I thought 4140. More easily available in UK is EN19T and EN24T. I found some specifications and set them together as a compare list. The info I have on 4140 mentions "0.2% Proof Stress" which may be yield-related, but the other two steels show "yield" instead. I tried to convert units, but not guaranteed to be error-free. Mpa is the same as N/mm2. KSI is "kilo-pounds per square inch".

The steels all seem very similar, and I guess a quill could be made out of any of them. 4140 seems more tightly controlled when it comes to impurities. EN19T is readily available, slightly lower cost than the other two. EN24T looks kind of similar to 4140, except it has a bigger dollop of nickel, and is a bit stronger.
Enough EN24T to make two quills is £16.50 (about $20).




So where am I going with this?  First is to just ask which would be your preference. Would you use something else? Does anyone know what the South Bend quills were made of in the first place?

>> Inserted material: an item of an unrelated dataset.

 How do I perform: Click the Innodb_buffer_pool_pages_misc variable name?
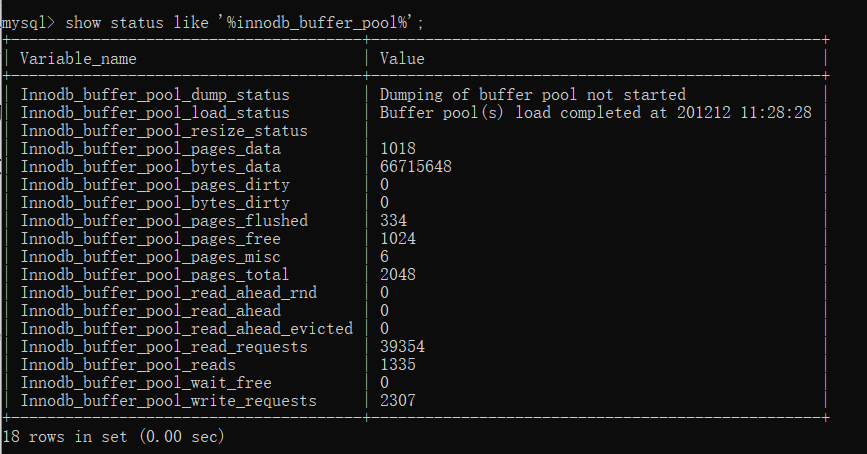pyautogui.click(x=150, y=257)
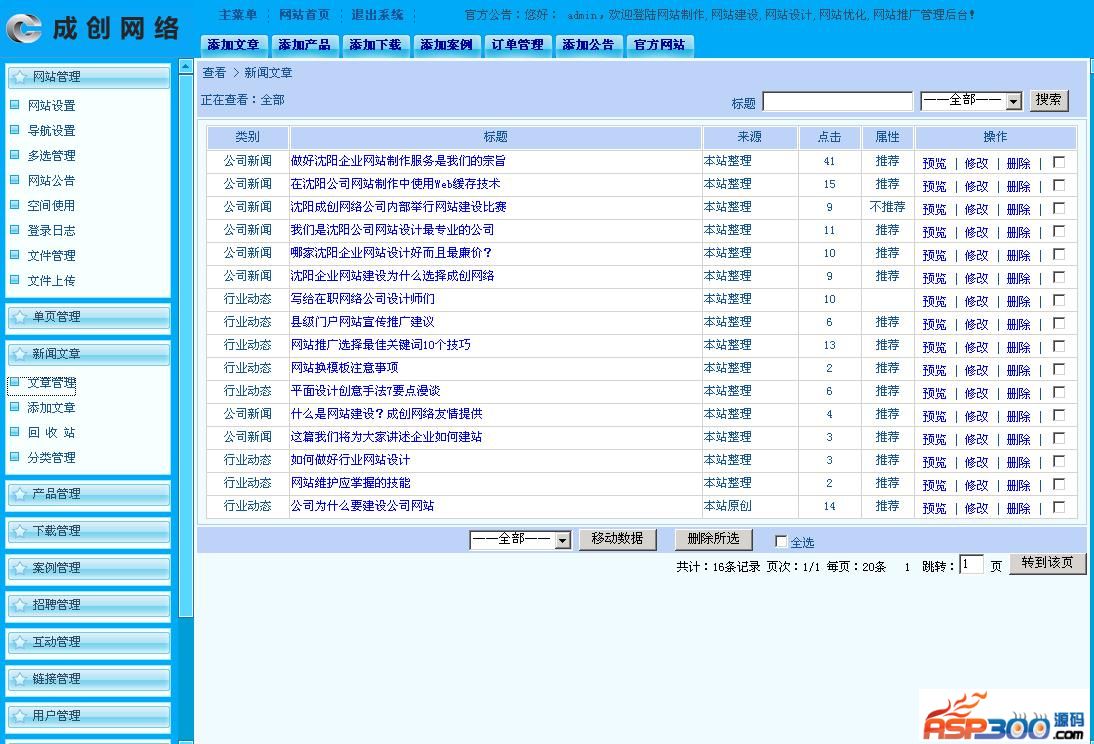Viewport: 1094px width, 744px height.
Task: Click the 成创网络 logo icon
Action: [24, 28]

The next thing, given my relative inexperience,  is to seek advice on actually making it. The quill measures 5.125" long x 1.070" diameter, so I guess around 28mm, or 1.125" is the starting out raw size. A precision centered taper and a 1/2" x 10 ACME thread on a alloy steel quill is not a trivial thing, and it may take me a couple of tries before I get it right. I could use an ACME tap, but I was thinking to just use a ready-made bronze ACME nut insert turned to fit and secure into the back of the quill, just like was done for the SB9C.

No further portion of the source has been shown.